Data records
- - - - - - -
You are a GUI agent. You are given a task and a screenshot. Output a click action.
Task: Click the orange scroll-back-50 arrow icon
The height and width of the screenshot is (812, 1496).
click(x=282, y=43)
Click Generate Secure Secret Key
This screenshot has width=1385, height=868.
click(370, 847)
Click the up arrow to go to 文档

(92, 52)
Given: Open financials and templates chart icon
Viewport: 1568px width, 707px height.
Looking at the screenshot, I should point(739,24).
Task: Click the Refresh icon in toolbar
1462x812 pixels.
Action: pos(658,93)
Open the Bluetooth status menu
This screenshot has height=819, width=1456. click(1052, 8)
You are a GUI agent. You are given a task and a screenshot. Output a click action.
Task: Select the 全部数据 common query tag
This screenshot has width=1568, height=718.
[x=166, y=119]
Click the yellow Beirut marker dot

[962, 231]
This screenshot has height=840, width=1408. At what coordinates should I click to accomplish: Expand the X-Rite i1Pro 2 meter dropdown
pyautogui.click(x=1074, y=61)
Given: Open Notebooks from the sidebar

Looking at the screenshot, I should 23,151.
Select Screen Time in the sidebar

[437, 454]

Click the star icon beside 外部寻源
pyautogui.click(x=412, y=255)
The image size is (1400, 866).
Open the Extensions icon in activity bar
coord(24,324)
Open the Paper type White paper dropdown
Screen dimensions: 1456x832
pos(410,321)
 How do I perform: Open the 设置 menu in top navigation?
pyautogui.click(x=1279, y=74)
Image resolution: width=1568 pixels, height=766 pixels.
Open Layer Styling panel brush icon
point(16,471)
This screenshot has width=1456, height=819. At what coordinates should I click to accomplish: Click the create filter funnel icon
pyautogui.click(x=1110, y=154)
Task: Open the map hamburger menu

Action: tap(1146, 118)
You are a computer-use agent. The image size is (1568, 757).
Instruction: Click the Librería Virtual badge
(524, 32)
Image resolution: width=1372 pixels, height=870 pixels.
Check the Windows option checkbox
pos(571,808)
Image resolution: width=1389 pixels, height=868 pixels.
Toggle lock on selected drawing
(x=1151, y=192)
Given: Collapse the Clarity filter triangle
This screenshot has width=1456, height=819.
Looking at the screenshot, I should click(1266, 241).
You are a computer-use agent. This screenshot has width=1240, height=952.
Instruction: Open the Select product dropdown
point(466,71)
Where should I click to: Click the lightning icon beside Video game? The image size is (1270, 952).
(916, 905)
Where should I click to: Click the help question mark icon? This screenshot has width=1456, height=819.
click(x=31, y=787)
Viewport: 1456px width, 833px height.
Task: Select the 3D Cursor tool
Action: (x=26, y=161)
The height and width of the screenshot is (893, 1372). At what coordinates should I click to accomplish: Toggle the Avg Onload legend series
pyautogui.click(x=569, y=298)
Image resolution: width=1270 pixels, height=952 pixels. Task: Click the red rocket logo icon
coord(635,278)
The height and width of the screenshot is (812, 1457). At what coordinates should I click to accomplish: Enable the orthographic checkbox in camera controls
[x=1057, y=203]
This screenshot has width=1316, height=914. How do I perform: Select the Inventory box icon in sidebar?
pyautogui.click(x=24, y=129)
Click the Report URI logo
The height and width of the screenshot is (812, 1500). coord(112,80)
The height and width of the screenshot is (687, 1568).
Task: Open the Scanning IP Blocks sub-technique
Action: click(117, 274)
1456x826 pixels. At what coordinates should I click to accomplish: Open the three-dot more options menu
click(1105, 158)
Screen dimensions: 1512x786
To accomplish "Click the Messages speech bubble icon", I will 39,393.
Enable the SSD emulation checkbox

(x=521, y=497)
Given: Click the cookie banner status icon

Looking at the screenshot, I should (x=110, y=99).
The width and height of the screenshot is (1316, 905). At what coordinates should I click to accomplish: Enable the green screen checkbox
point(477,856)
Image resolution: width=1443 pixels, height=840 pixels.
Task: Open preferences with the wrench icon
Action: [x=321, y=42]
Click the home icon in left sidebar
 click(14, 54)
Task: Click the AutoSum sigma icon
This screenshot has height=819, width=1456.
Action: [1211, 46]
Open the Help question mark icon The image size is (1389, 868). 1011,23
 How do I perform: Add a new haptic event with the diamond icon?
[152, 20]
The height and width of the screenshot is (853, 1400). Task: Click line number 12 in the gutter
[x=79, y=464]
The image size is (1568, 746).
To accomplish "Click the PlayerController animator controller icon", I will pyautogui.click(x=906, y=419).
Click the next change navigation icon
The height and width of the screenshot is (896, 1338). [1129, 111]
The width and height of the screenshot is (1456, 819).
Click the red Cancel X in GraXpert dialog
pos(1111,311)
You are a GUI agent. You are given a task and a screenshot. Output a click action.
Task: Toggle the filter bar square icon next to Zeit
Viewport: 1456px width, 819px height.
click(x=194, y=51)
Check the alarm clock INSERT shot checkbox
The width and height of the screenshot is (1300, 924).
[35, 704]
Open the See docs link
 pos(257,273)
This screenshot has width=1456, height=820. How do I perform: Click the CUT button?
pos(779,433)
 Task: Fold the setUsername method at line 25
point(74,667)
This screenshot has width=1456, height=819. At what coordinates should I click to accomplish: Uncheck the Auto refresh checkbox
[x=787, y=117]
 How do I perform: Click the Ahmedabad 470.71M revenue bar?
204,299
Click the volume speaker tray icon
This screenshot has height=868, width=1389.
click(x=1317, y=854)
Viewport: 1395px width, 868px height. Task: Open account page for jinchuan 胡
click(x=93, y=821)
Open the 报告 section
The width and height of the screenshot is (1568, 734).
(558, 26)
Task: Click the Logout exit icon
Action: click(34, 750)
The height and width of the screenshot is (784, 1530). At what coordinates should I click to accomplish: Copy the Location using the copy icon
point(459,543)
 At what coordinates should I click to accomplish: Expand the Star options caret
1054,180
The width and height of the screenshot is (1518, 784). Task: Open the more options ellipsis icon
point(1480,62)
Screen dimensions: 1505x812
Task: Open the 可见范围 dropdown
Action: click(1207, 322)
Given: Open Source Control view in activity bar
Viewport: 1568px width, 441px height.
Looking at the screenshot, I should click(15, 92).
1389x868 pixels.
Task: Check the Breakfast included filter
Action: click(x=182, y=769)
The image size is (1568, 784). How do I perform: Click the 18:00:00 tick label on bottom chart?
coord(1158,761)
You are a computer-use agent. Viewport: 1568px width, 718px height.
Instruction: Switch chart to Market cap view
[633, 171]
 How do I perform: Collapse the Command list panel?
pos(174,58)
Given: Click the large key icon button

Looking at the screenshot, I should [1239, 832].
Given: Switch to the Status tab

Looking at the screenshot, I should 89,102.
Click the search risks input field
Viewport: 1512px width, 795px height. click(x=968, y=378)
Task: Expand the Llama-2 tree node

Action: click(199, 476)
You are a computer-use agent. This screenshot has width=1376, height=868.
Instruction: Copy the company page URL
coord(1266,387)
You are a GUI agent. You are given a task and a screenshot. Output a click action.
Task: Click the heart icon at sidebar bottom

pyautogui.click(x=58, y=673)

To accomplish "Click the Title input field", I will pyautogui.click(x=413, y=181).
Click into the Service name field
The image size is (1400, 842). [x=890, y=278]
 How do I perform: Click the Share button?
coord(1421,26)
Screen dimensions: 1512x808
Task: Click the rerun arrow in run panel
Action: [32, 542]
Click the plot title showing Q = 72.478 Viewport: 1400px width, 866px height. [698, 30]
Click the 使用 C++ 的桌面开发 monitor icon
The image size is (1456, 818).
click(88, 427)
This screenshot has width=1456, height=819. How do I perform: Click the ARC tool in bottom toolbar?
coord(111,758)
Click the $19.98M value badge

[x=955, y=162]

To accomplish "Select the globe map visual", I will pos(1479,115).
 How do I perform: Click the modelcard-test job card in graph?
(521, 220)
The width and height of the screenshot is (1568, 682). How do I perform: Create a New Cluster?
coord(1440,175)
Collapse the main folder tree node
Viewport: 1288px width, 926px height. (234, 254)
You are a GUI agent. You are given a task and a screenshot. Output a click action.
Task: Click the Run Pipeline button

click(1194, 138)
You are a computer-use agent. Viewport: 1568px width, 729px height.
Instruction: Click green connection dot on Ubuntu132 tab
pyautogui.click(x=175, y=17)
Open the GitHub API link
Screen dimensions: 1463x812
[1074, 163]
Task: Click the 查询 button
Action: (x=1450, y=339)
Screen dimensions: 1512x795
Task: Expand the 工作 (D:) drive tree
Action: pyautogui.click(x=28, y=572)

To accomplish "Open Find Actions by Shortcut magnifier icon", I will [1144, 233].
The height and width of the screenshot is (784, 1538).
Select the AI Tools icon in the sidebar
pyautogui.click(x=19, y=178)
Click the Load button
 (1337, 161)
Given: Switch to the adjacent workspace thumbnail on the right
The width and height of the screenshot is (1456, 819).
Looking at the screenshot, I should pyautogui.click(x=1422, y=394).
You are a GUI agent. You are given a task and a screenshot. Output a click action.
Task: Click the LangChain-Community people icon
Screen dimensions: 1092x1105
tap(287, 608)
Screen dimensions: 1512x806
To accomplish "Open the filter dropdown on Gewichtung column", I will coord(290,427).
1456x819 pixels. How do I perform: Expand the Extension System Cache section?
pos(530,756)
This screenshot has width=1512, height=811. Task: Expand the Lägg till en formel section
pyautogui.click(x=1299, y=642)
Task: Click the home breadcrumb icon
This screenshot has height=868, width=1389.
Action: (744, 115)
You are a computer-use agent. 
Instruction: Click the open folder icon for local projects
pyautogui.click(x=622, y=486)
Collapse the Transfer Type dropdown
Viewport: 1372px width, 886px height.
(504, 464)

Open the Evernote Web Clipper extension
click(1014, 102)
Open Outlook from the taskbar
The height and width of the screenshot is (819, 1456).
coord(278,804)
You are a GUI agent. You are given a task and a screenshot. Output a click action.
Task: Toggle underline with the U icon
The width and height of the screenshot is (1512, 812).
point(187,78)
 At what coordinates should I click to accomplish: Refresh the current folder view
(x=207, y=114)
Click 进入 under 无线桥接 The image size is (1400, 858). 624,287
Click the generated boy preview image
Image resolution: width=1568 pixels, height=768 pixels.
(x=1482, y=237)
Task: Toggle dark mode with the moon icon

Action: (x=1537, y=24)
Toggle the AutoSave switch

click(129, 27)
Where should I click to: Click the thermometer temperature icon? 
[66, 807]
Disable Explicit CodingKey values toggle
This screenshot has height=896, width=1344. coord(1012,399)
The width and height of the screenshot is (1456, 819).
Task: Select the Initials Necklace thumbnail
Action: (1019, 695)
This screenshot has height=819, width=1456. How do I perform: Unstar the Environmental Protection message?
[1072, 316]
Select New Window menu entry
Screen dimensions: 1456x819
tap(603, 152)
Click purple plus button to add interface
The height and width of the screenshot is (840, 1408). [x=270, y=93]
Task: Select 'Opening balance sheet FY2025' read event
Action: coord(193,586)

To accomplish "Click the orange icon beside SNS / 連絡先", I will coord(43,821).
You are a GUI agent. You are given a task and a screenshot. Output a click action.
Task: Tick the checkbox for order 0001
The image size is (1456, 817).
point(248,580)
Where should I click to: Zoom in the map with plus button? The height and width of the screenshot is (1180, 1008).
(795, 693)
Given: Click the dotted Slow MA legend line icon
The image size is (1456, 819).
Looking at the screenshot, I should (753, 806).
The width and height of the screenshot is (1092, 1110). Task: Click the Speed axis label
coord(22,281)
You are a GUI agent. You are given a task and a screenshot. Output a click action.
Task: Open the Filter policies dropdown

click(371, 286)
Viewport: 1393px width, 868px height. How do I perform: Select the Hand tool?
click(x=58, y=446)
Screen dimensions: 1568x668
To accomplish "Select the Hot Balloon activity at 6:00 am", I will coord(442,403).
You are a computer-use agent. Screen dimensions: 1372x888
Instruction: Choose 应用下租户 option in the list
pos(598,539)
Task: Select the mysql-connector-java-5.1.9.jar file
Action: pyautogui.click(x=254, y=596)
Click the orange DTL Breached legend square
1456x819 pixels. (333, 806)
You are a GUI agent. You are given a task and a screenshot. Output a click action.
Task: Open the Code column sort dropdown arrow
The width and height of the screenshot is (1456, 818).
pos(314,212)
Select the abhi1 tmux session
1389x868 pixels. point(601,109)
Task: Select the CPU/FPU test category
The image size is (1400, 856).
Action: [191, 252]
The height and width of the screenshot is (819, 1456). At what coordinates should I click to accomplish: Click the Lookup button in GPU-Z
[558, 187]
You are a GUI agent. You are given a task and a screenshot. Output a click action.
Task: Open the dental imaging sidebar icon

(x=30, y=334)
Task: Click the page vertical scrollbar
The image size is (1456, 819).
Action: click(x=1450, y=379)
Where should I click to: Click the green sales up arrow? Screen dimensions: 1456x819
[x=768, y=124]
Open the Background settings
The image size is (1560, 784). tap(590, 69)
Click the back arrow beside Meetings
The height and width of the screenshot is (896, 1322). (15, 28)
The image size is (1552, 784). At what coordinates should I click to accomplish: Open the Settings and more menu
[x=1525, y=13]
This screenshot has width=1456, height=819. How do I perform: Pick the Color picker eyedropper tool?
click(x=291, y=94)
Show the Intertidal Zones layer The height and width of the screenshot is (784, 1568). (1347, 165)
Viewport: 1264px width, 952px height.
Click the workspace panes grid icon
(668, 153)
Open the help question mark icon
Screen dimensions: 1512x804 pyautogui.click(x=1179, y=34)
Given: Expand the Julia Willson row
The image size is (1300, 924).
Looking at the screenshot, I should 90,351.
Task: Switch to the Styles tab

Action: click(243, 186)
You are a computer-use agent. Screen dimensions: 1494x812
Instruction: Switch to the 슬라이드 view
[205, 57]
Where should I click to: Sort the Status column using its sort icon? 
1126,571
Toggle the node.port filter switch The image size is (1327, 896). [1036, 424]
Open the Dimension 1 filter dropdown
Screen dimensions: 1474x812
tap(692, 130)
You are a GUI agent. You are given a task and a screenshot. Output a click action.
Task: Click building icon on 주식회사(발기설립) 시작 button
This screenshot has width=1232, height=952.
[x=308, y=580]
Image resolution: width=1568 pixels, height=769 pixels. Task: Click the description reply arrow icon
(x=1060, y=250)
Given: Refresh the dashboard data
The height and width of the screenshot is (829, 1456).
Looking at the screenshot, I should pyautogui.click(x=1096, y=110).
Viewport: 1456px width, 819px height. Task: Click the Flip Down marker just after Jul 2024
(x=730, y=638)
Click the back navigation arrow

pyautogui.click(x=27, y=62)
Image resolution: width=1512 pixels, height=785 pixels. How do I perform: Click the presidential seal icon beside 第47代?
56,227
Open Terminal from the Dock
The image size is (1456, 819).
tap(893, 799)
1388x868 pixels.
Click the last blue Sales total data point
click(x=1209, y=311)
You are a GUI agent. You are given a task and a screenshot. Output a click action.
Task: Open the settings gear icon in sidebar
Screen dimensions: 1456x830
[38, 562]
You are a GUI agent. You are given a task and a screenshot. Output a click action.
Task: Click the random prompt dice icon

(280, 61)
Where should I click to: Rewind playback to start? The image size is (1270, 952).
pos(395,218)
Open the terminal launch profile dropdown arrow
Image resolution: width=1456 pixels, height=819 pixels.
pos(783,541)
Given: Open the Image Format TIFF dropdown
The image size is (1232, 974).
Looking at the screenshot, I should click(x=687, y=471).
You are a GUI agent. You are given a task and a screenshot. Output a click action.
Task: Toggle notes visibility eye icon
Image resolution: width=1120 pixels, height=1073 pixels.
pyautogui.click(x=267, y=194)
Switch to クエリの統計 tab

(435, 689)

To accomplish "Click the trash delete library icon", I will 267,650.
- - - - - - -
- [Work item]: Search the data for "computer". Copy every line that has it.

- [Response to the task]:
You are a computer-use agent. The image size is (1568, 757).
You are a computer-use agent. This screenshot has width=1240, height=952.
You are a computer-use agent. Viewport: 1568px width, 718px height.
You are a computer-use agent. This screenshot has width=1376, height=868.
You are a computer-use agent. Viewport: 1568px width, 729px height.
You are a computer-use agent. 
You are a computer-use agent. Screen dimensions: 1372x888
You are a computer-use agent. Screen dimensions: 1494x812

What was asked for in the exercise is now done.